Baumgartner. “Nous avons commencé à investir dans l’e-commerce ces dernières années et nous sommes très satisfaits des progrès accomplis. D’abord aux États-Unis où nous avons fait œuvre de pionniers. Nous y enregistrons une belle croissance, les ventes en ligne y constituent un complément intéressant. La Chine aussi recèle de vraies opportunités – un marché très mature pour les ventes en ligne. Nous développons désormais les ventes en ligne en Europe et Australie, dans neuf pays au total.”

“L’e-commerce a le grand avantage de permettre de mieux connaître ses clients. Comment se comportent-ils au fil du processus d’achat? Comment pouvons-nous affiner encore leur profil?
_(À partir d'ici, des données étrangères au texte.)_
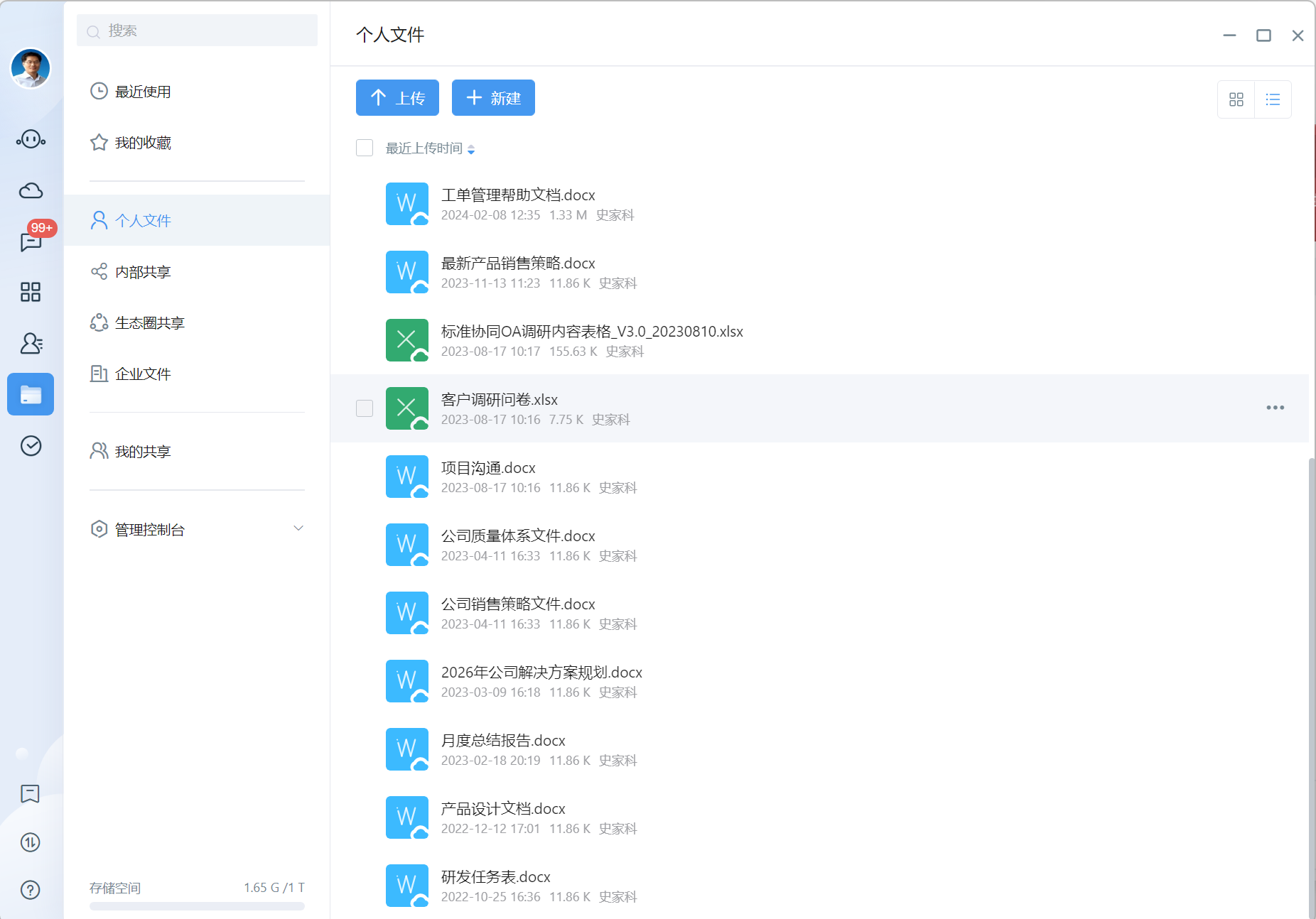This screenshot has width=1316, height=919.
Task: Collapse the 管理控制台 section
Action: click(x=298, y=528)
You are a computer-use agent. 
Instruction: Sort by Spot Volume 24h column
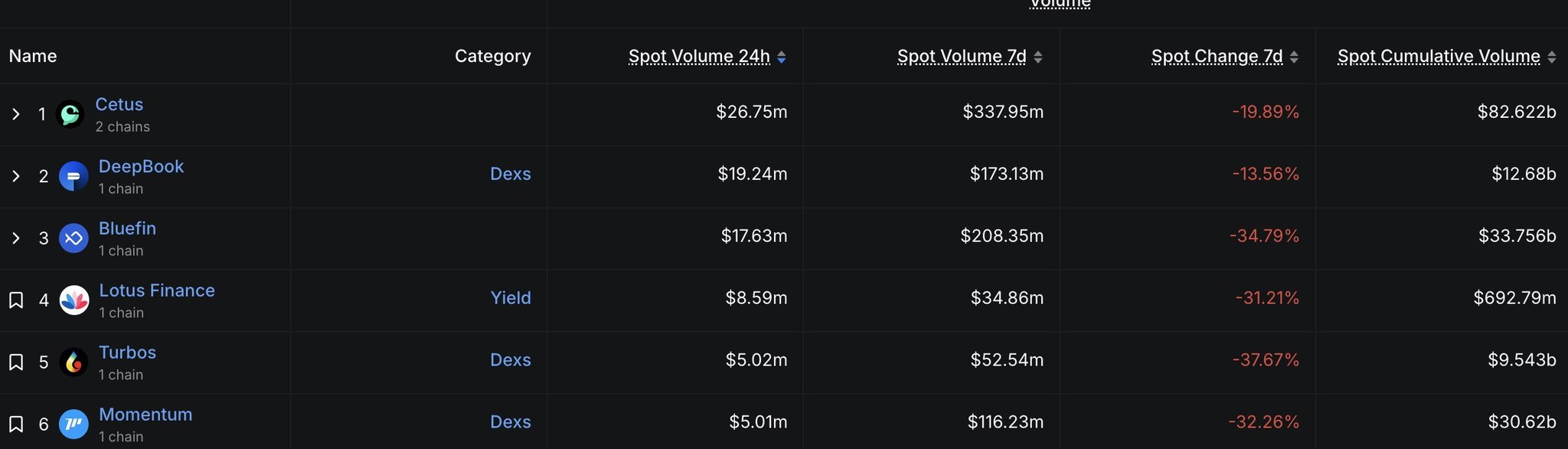(x=699, y=57)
Nous comprenons de mieux en mieux le parcours qu’ils accomplissent entre la première marque d’intérêt et l’achat, et pouvons ainsi les accompagner plus étroitement.”

N’y a-t-il pas toujours un moment où le client veut passer la montre à son poignet?

Baumgartner. “Cela reste un élément important dans le processus d’achat. C’est pourquoi nous expérimentons des possibilités commerciales qui se situent entre la vente en ligne et la vente en magasin physique. Comment essayer sa montre depuis chez soi? Acheter une montre devrait être l’enfance de l’art. Simultanément, nous voulons donner un maximum d’informations sur le produit. Chaque client peut choisir le canal qui lui convient le mieux. Nous voulons assurer à nos clients une expérience de marque aussi passionnante et souple que possible. Même à ceux qui veulent acheter une montre via leur smartphone – un marché qui connaît d’ailleurs une croissance remarquable.”